話し合いを始めるタイミング:婚約後・式場を決める前
式場や規模が決まると予算も確定してしまいます。援助の有無・金額は、会場見学前に両家で確認しておくと、予算設定が現実的になります。
援助の目安と伝え方
援助を申し出てもらった場合は、「ありがたく受け取る」か「遠慮する」かを早めに伝えます。受け取る場合は、何に使うかをある程度説明すると双方が安心できます。援助は「贈り物」と「費用分担」の性格を両方持つため、金額の算定根拠を共有するとトラブルになりにくいです。
挙式形式別の費用負担傾向
挙式の形式によって、費用の構成が変わり、負担の組み方も影響を受けます。
| 挙式形式 | 挙式料の目安 | 衣裳 | 負担の特徴 |
|---|---|---|---|
| 神前式(しんぜんしき) | 10〜30万円 | 白無垢・色打掛(30〜60万円) | 和装費用が大きく、親世代が一部援助するケースが多い |
| チャペルウェディング(教会式) | 15〜30万円 | ウェディングドレス(20〜40万円レンタル) | 比較的費用が読みやすく、新郎新婦主体で管理しやすい |
| 仏前式 | 10〜20万円 | 和装 | 菩提寺や家の慣習が強く、親の意向が反映されやすい |
| 人前式 | 5〜15万円 | 自由(ドレス・和装・その他) | 費用が柔軟で新郎新婦主体の運営がしやすい |
神前式を選ぶ場合、白無垢や色打掛などの和装費用は衣裳総額の大きな部分を占めます。この衣裳費を親世代が「お祝いとして」負担するケースは今でも見られます。
費用負担で揉めないための4ステップ
費用をめぐるトラブルのほとんどは「言った・言わない」の食い違いか、期待値のズレから生まれます。

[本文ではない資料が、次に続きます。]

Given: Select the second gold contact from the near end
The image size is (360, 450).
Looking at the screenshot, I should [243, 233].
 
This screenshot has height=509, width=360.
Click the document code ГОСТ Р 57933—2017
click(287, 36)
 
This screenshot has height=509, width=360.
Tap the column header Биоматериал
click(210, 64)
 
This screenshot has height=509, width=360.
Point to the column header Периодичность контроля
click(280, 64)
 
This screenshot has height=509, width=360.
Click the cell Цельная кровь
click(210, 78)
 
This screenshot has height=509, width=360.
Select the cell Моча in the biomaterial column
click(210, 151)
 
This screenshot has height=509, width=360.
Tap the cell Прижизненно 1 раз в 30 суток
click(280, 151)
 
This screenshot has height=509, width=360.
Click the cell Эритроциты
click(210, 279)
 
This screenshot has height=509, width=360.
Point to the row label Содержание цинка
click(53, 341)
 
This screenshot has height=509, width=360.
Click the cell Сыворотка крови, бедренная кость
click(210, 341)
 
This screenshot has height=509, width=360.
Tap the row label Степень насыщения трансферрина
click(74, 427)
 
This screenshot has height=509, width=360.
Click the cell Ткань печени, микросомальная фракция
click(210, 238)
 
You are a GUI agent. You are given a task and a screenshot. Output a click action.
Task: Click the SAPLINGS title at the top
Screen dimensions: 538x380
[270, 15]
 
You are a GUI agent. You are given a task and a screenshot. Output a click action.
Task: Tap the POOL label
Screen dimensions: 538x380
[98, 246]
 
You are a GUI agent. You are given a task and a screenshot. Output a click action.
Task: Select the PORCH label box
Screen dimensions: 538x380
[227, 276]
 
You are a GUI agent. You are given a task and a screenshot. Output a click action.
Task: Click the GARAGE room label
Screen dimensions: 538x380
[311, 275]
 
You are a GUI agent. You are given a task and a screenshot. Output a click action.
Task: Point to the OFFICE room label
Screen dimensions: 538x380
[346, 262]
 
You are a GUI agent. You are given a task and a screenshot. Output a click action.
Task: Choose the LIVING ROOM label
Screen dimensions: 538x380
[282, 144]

ステップ1:新郎新婦間で方針を固める(婚約後すぐ) 「親の援助を受けるかどうか」「どの程度受け入れるか」をカップル間で先に決めておきます。意見が合わないまま両親に話を持ち込むと、収拾がつきにくくなります。
ステップ2:両家それぞれの親に個別に確認する(両家顔合わせ前) 援助の意向がある場合、金額と支払い時期を確認します。支払い時期は「式前」か「式後」かで、手元の資金繰りが大きく変わります。
ステップ3:分担案を数字で作成し、書面(メモ)に残す 招待人数・費用の内訳・各自の負担額を一覧にして共有します。正式な契約書でなくても、LINEのメモや共有スプレッドシートで十分です。
ステップ4:変更が生じたら都度確認する 招待人数が変わったり、オプションを追加したりするたびに費用は変動します。最終見積もりが出た段階で再度分担額を確認し、合意を更新します。
実質の自己負担とご祝儀の関係
費用負担を考えるうえで、ご祝儀でいくら戻るかという視点は切り離せません。ゼクシィ結婚トレンド調査2024年版によると、挙式・披露宴を含む費用の総額平均は343.9万円です1。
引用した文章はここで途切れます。